Purpose of review
This review provides an update on the specific, strong association between dysregulated production of the cytokine B-cell activation factor and Sjögren's syndrome, and offers new perspectives on potential pathogenic mechanisms.
Excess B-cell activation factor in mice triggers Sjögren's syndrome-like symptoms, and elevated serum B-cell activation factor in humans correlates with Sjögren's syndrome. B-cell activation factor is produced locally by activated monocytes, T cells and dendritic cells, and by epithelial cells and infiltrating B cells. Moreover, recent data in humans suggest that the innate immune system plays a role as an initiator of immune disorders in inflamed tissues.

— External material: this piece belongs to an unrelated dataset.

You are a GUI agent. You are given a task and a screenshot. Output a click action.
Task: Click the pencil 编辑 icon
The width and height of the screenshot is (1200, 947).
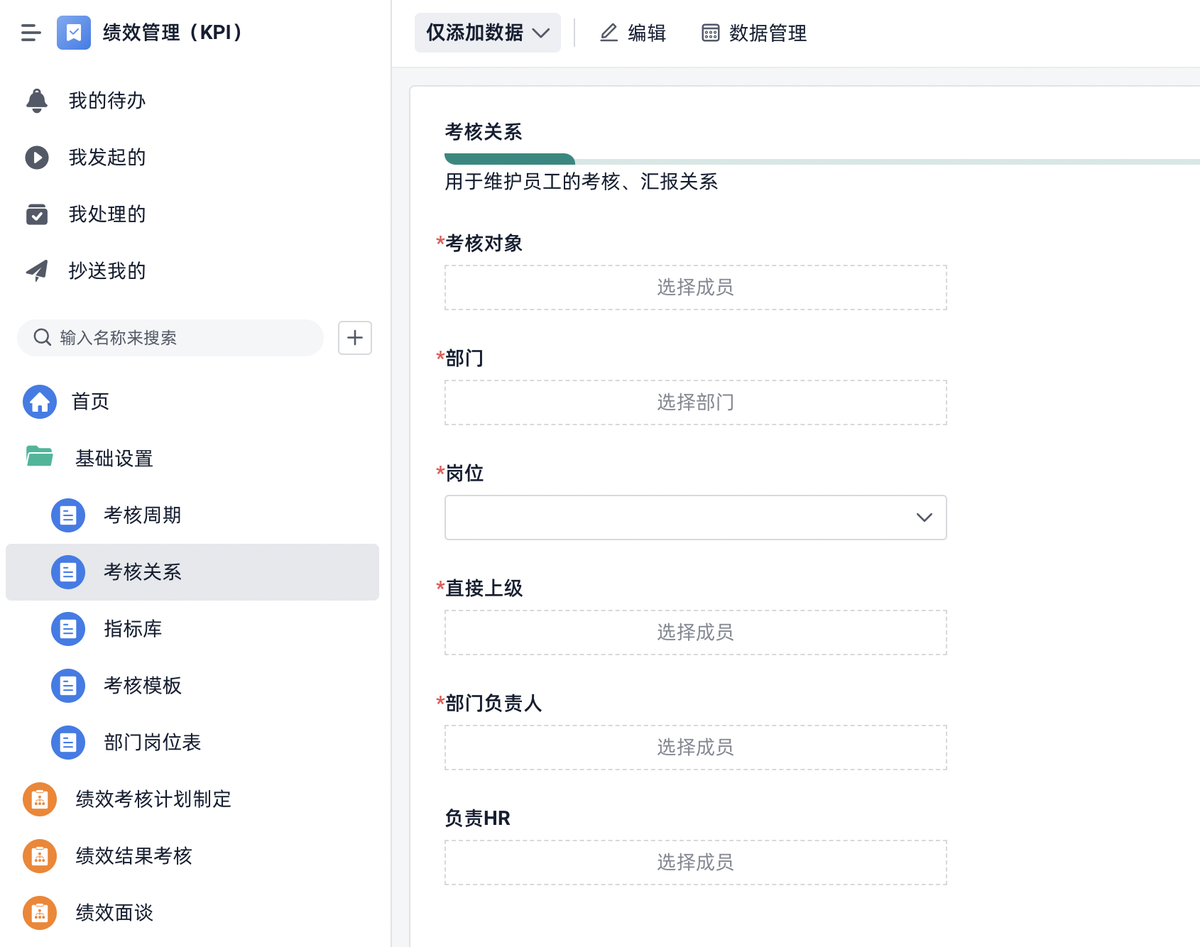click(609, 33)
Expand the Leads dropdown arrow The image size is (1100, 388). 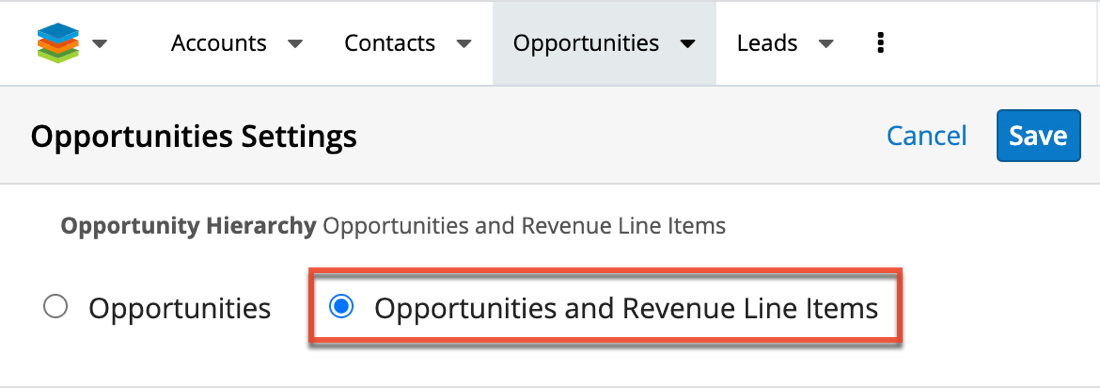826,44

Recent data have demonstrated the critical role of B-cell activation factor and B cells in the pathogenesis of Sjögren's syndrome, and its association with B lymphomas. Moreover, B-cell depleting treatments have confirmed the critical role of B cells in Sjögren's syndrome. Excess B-cell activation factor possibly corrupts B-cell tolerance and allows the emergence of self-reactive B cells that efficiently present antigen to T cells. In addition, B-cell activation factor may stimulate T-cell independent activation of B cells via Toll-like receptors; this recently identified mechanism could also play a separate, detrimental role in autoimmunity.